> _Aim of the exercise_: Print everything from the line containing "The height and" down to the line containing "pyautogui.click(x=70, y=42)", both of those lines included, and nothing else from the items.

>> Begin Dataset

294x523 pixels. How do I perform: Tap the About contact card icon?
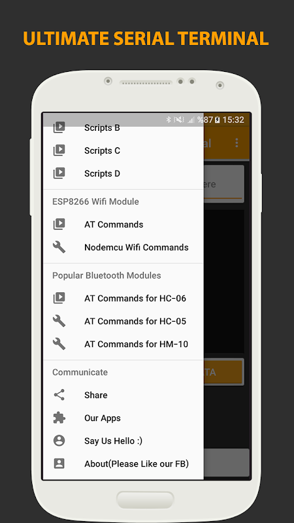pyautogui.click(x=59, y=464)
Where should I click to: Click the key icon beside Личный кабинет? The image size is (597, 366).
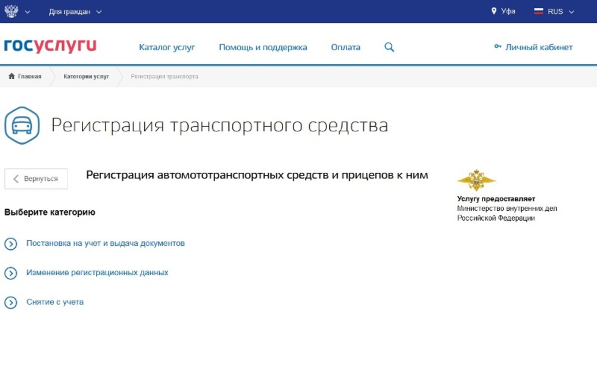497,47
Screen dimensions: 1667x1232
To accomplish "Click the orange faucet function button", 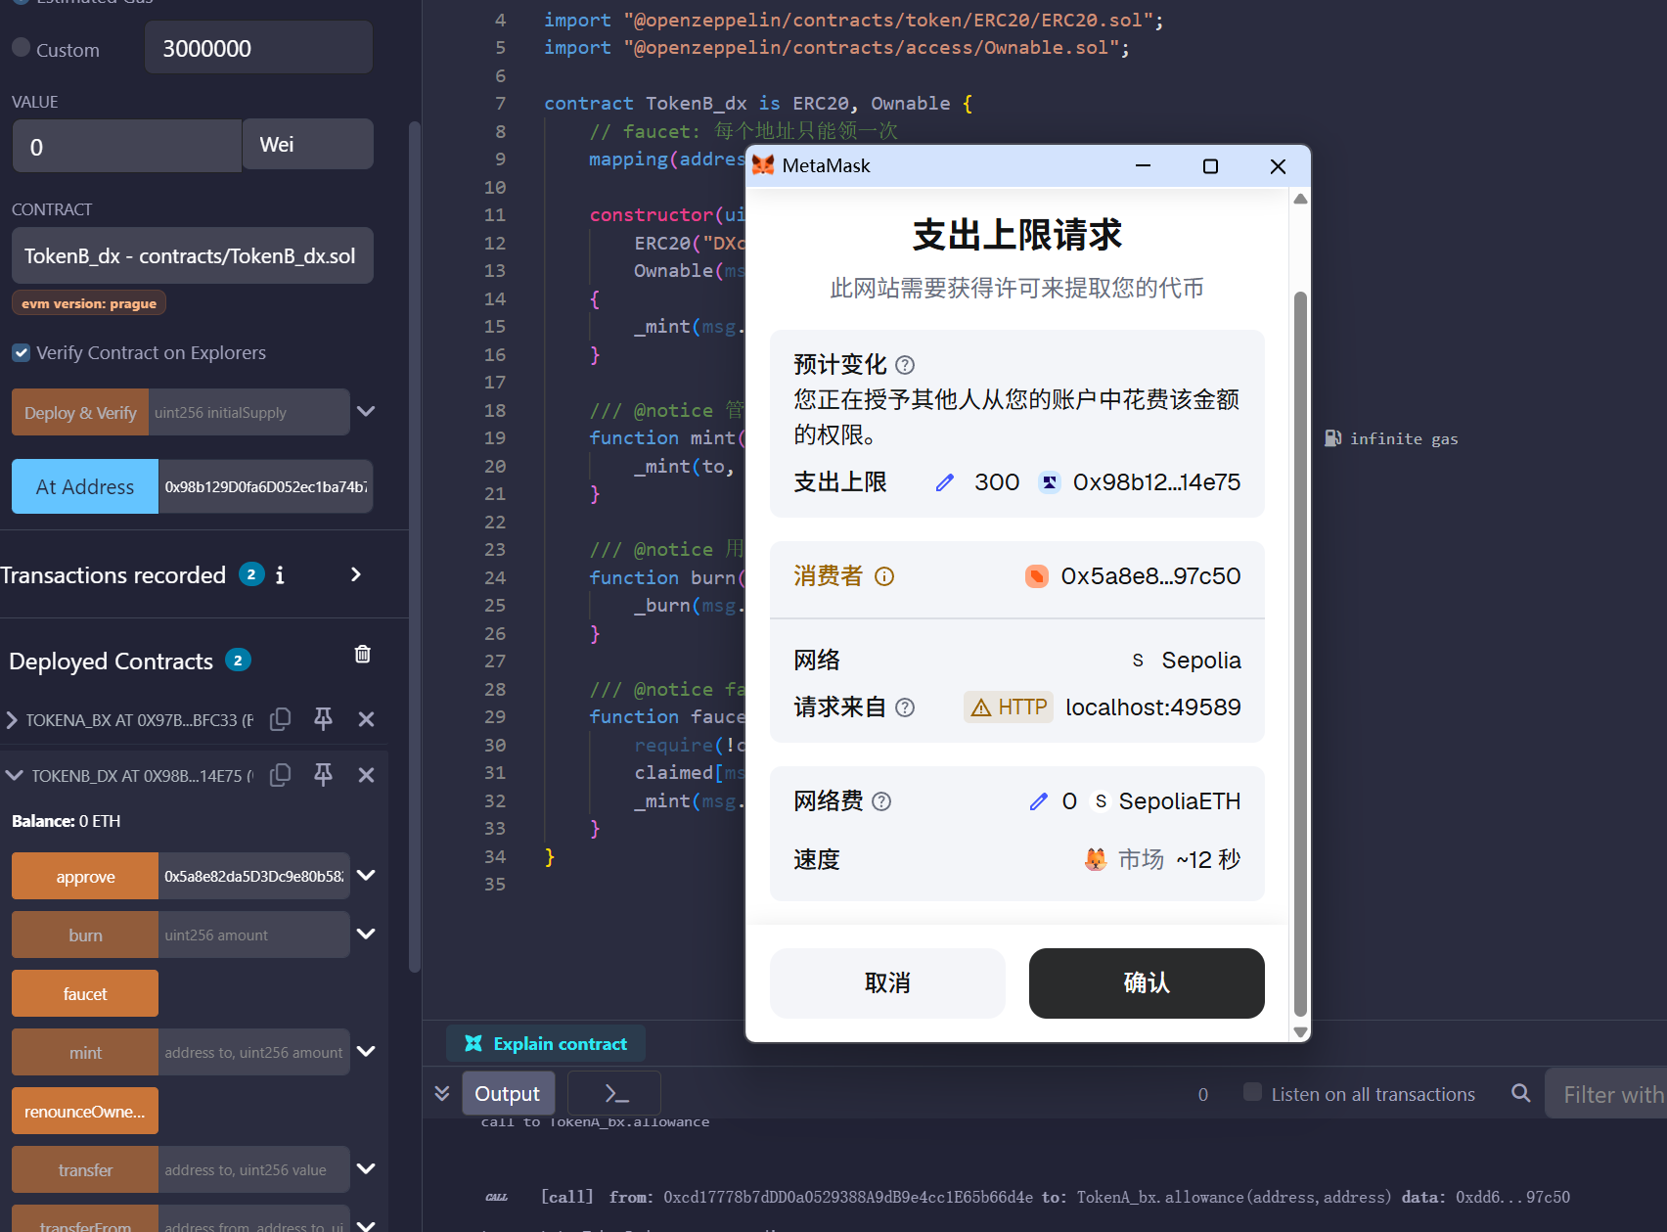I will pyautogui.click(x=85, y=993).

>> End Dataset
>> Begin Dataset

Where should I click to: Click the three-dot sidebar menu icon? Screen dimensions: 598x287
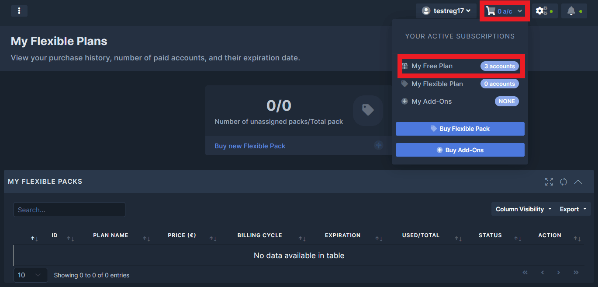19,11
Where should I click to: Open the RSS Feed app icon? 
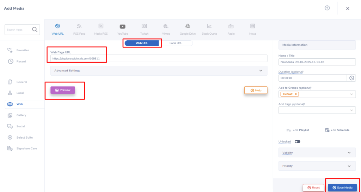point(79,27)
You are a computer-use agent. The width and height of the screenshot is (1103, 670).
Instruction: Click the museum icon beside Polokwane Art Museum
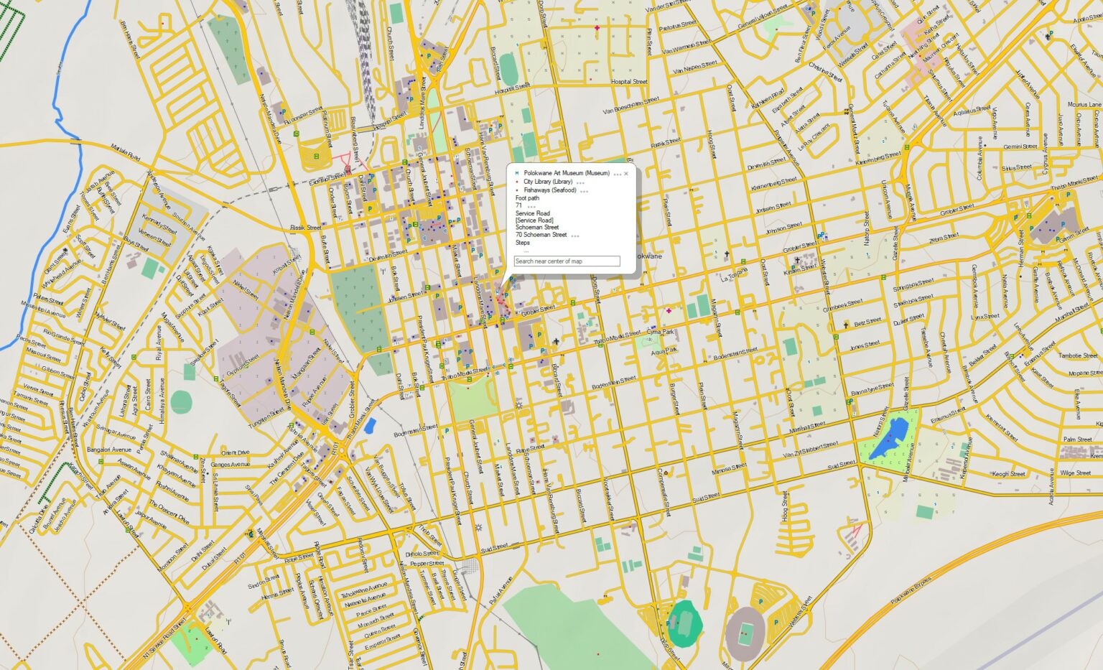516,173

>> End Dataset
>> Begin Dataset

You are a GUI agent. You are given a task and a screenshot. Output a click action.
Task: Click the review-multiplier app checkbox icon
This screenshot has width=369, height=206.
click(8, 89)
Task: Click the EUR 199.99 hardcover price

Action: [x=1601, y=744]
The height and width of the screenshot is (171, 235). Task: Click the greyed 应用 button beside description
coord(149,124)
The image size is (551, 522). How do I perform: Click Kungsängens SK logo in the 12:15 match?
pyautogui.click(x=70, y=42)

>> End Dataset

> _Right answer_:
The height and width of the screenshot is (171, 235). Task: Click the greyed 应用 button beside description
coord(149,124)
The image size is (551, 522). How do I perform: Click Kungsängens SK logo in the 12:15 match?
pyautogui.click(x=70, y=42)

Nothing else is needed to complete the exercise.